Snake (without Head) – Reinforcement Learning in Python

From beating top of the leaderboard players in Dota 2 or beating the world champion in Go, Reinforcement Learning has gained a lot of popularity in recent years. Reinforcement Learning can not only be applied to playing arcade or board games, but also for many different other tasks such as managing an investment portfolio or teaching a robot how to pick a device from one box and putting it in a container. With this project I wanted to explore some of what Reinforcement Learning and especially Q-Learning has to offer (a Deep Q-Learning Project might follow in the near future). My idea was to implement a simple Snake-Game in Python without implementing the tail of the snake. So basically just one cube that is looking for another cube in a small random environment. The tail will probably be implemented in a later post.

Step 1 Importing Libraries and defining some important Variables
import numpy as np
from PIL import Image
import cv2

SIZE = 20
SNAKE_COLOUR = (0, 0, 255)
FOOD_COLOUR = (255, 0, 0)

HM_EPISODES = 25000 ### How many episodes in total
MOVE_PENALTY = 1 ### Movement penalty for each step
FOOD_REWARD = 50 ### Reward for the food
BOUNDARY_PENALTY = 100 ### Penalty if the boundaries are hit
epsilon = 0.9 ### Variable for random actions, so the agent is able to explore the environment
EPS_DECAY = 0.9998  ### Every episode will be epsilon*EPS_DECAY
SHOW_EVERY = 2000 ### How often to play through env visually.
show_every = 1000 ### How often the current episode should be printed to the console
LEARNING_RATE = 0.1 
DISCOUNT = 0.95
Step 2 Defining the Cube (OOP)
class Cube:

    def __init__(self): ### Randomly initialize the Cube somewhere in the environment
        self.x = np.random.randint(0, SIZE)
        self.y = np.random.randint(0, SIZE)

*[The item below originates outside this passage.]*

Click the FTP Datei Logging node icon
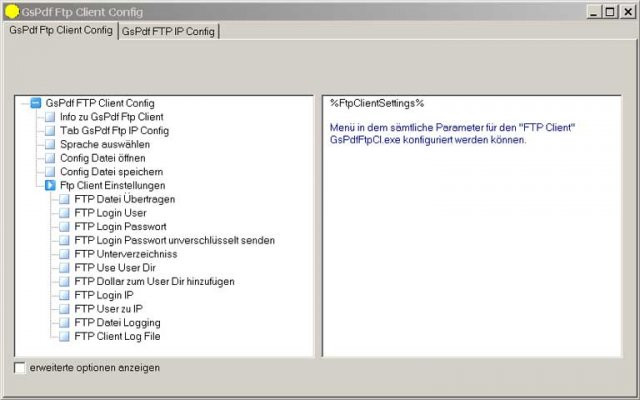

    def __str__(self): ### Override the Str statement
        return f"{self.x}, {self.y}"

    def __sub__(self, other): ### Needed for distance calculation between Cube and Food
        return (self.x - other.x, self.y - other.y)

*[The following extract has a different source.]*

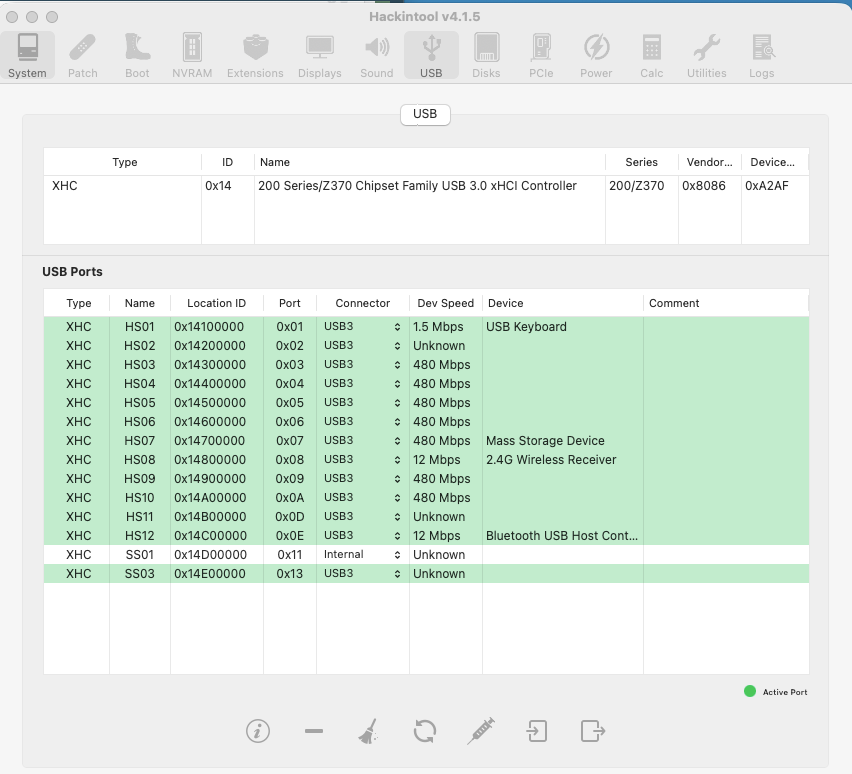Screen dimensions: 852x774
Task: Click the export button at bottom
Action: [593, 731]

    def move(self, choice):
        if choice == 0:
            self.x += 1
        elif choice == 1:
            self.x  -= 1
        elif choice == 2:
            self.y += 1
        elif choice == 3:
            self.y -= 1

        ### Check if out of bounds
        if self.x > SIZE - 1:
            self.x = SIZE - 1
        if self.x < 0:
            self.x = 0
        if self.y > SIZE - 1:
            self.y = SIZE - 1
        if self.y < 0:
            self.y = 0
Step 3 Initialize Q-Table and Start the Loop
q_table = {}
for i in range(-SIZE + 1, SIZE):
    for ii in range(-SIZE + 1, SIZE):
                q_table[((i, ii))] = [np.random.uniform(-5, 0) for i in range(4)]

episode_rewards = []

for episode in range(HM_EPISODES):
  	### Initialize Cube and Snake
    snake = Cube()
    food = Cube()

    ### Simple code to check what the epsilon and mean reward is
    if episode % SHOW_EVERY == 0:
        print(f"on #{episode}, epsilon is {epsilon}")
        print(f"{SHOW_EVERY} ep mean: {np.mean(episode_rewards[-SHOW_EVERY:])}")
        show = True
    else:
        show = False

    if episode % show_every == 0:
        print(f"on #{episode}")

    episode_reward = 0

    for i in range(500):

        obs = (snake - food) ### Get the first observation --> Distance between snake and food

        ### Decide whether to take a random action or whether to take the argmax value of the
        ### q_table based on the observation
        if np.random.random() > epsilon:
            # GET THE ACTION
            action = np.argmax(q_table[obs])
        else:
            action = np.random.randint(0, 4)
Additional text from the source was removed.